Uvalde District Fires Police Chief Pete Arredondo

The Uvalde school district on Wednesday fired police chief Pete Arredondo in the wake of the horrific massacre at Robb Elementary School. Pressure was intense to hold officers accountable who waited outside the Texas classroom for over an hour as 19 children and two teachers were killed.

The action came on the three-month anniversary of the May 24 mass shooting.

The district’s board of trustees fired Arredondo, who was not present at the meeting, by a unanimous vote. The auditorium was filled with parents and survivors of one of the deadliest school shootings in U.S. history.

Students are scheduled to return to class in less than two weeks, but many are said to be too scared to go back into a classroom.

Arredondo had been on leave from the district since June 22 and became the focal point of community anguish and anger. He was heavily criticized for not acting sooner and taking charge of the response to the attack.

State police officials also condemned his reaction. Col. Steve McCraw, director of the Texas Department of Public Safety, said that Arredondo was indeed in charge, which he denied.

McCraw’s office has also received criticism as it had over 90 state troopers at Robb Elementary School.

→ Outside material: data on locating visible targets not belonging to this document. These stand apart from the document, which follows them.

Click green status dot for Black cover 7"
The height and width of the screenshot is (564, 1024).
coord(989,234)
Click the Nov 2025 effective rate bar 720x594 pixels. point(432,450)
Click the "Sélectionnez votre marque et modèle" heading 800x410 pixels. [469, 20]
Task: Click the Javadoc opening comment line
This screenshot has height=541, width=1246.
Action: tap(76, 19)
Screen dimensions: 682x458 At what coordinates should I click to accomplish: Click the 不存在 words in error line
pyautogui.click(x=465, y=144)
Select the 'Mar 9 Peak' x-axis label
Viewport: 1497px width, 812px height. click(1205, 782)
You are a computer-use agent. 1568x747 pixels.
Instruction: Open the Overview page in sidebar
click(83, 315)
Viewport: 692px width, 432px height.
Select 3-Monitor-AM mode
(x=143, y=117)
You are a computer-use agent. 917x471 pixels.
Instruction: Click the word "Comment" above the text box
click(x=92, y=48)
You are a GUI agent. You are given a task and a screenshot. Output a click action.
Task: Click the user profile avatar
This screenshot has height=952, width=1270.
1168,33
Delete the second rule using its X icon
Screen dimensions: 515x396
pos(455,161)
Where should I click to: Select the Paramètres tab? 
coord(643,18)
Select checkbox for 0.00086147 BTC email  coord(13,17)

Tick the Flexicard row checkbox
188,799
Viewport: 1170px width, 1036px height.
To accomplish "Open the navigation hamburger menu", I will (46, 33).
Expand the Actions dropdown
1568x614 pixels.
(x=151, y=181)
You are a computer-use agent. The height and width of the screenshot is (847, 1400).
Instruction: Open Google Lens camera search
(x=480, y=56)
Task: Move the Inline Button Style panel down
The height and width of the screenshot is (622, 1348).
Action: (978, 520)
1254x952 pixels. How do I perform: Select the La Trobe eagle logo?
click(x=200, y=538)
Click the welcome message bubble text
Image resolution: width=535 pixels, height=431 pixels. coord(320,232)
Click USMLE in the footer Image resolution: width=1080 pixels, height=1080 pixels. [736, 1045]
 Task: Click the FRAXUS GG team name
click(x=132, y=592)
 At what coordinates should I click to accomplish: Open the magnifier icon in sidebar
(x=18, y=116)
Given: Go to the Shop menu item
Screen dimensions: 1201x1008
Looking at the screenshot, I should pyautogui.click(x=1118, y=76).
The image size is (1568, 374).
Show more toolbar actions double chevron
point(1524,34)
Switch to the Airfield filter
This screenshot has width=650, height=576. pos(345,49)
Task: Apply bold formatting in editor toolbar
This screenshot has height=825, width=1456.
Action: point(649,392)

Just before the meeting, the now-former police chief released a 17-page letter defending his actions on that fateful day. It portrayed him as an officer under control whose decisions and actions saved numerous students.

It also recounted that Arredondo warned the district in a letter the previous year about security issues at the school. His lawyers disputed the narrative that he failed at his job, calling him a “courageous officer” who was being subjected to “an unconstitutional public lynching.”

At the district meeting, one of the school children who survived the shooting, Caitlyn Gonzalez, said her message to the police chief was: “Turn in your badge and step down.”

The sad saga of Uvalde is far from over, but the firing of police chief Pete Arredondo was a move that had to happen. It’s far too soon for any so-called “healing,” but there are legitimate questions the parents and survivors have that deserve answers.